This will prove itself to be horrendously slow and memory inefficient. Anyway, you were right on the track: proxy and handle __index and __newindex metamethods to your liking. This being said you also need to track the state of the proxy somehow.
You can try to hide it with some closures and upvalues but the easy way is to store the information directly in the proxy tables:
function make_tracker (o, name)
local mt = {}
mt.__index = function (proxy, key)
local path = {unpack(rawget(proxy, "__path"))} -- Stupid shallow copy
local object = rawget(proxy, "__to")
table.insert(path, key)
if type(object[key]) == "table" then
return setmetatable({__to = object[key], __path = path}, mt)
else
return table.concat(path, ".") .. " = " .. tostring(object[key])
end
end
return setmetatable({__to = o, __path = {name}}, mt)
end
__to fields indicates what proxy should point to and __path is there to cover fields we have trespassed so far. It does a shallow copy, so that one can use subproxies with local variables. name parameter is there to initialize the name of the first table, as you just simply can't know that. You use it like this:
local tObjects = make_tracker(Objects, "Objects")
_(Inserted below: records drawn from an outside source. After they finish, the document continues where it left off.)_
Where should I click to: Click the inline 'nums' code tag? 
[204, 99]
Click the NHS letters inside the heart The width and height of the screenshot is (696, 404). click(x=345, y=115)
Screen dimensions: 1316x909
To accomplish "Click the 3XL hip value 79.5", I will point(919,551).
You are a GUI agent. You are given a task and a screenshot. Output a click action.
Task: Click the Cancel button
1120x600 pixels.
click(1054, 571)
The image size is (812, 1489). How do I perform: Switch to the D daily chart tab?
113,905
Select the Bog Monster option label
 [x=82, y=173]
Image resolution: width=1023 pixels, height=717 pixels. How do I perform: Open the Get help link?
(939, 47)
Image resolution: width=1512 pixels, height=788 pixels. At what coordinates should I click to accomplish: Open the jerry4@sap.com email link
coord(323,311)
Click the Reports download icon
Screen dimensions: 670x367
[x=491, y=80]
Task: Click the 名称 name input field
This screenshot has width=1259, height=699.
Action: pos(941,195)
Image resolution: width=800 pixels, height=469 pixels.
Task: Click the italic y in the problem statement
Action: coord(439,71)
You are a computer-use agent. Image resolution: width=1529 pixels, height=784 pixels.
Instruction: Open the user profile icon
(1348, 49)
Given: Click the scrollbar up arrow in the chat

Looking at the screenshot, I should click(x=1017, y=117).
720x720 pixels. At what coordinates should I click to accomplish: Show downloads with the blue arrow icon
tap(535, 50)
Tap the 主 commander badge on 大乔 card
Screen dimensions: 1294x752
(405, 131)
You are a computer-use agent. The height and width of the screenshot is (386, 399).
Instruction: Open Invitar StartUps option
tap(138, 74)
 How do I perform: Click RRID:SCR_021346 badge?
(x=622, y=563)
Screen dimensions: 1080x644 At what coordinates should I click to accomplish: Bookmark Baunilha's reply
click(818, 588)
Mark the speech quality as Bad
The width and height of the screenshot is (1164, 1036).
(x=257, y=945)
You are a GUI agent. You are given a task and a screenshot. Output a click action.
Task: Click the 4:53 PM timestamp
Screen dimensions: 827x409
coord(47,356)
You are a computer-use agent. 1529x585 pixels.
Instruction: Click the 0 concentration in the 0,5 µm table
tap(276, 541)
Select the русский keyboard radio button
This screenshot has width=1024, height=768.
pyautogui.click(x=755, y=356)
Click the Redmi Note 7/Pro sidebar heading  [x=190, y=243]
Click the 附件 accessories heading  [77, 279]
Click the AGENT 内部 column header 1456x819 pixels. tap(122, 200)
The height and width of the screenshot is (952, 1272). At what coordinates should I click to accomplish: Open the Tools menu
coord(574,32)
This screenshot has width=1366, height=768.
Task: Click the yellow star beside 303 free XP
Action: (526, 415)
local subproxy = tObjects.Panel.objects.Window
print(subproxy.objects.label.text)
print(tObjects.Panel.objects.label.text)
print(subproxy.x)
-- prints:
-- Objects.Panel.objects.Window.objects.label.text = lorem ipsum dorem
-- Objects.Panel.objects.label.text = header
-- Objects.Panel.objects.Window.x = 400
Of course, I doubt that appending the path to the original value is what you want. Modify insides of else block:
return table.concat(path, ".") .. " = " .. tostring(object[key])
according to your needs, e.g:
register_tracked_path(table.concat(path, "."))
return object[key]
If you want to handle modification of values you need to extend the metatable with similar __newindex.